-- BEGIN PROVIDED DATA --

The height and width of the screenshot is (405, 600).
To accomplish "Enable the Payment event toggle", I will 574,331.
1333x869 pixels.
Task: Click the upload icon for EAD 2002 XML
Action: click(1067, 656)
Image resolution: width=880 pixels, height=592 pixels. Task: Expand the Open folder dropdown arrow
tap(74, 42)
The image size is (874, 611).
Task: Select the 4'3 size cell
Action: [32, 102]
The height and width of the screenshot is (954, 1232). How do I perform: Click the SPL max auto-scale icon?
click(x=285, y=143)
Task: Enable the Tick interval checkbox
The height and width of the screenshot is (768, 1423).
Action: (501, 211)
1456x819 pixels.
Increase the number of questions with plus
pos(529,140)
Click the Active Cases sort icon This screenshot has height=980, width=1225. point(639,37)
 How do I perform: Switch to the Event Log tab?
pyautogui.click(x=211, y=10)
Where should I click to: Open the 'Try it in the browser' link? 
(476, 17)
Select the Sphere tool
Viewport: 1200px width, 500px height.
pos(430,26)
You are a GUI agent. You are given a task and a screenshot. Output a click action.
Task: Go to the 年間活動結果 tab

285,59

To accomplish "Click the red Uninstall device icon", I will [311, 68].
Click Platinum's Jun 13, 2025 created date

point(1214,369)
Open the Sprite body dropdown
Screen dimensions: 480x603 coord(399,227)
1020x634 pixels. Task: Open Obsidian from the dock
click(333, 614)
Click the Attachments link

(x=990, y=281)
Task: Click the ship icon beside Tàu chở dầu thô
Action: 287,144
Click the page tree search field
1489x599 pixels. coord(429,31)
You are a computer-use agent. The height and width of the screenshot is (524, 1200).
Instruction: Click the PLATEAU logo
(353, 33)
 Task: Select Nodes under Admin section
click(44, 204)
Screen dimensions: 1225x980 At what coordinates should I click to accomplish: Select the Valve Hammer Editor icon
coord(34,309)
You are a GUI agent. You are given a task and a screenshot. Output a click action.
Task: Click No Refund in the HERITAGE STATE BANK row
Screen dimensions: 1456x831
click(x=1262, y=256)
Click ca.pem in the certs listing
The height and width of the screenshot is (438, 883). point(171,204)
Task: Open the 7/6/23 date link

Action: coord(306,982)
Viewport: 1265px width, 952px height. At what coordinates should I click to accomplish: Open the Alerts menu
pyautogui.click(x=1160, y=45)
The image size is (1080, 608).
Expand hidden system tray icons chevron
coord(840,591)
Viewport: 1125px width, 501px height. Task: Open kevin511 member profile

-- END PROVIDED DATA --

● **WHAT TO PRODUCE**:
In the listing, rewrite the lines from the one containing "How do I perform: Switch" through the one containing "Screen dimensions: 480x603 coord(399,227)", swapping "Sphere" for "Cube" and leaving everything else unchanged.

● **OUTPUT BELOW**:
 How do I perform: Switch to the Event Log tab?
pyautogui.click(x=211, y=10)
Where should I click to: Open the 'Try it in the browser' link? 
(476, 17)
Select the Cube tool
Viewport: 1200px width, 500px height.
pos(430,26)
You are a GUI agent. You are given a task and a screenshot. Output a click action.
Task: Go to the 年間活動結果 tab

285,59

To accomplish "Click the red Uninstall device icon", I will [311, 68].
Click Platinum's Jun 13, 2025 created date

point(1214,369)
Open the Sprite body dropdown
Screen dimensions: 480x603 coord(399,227)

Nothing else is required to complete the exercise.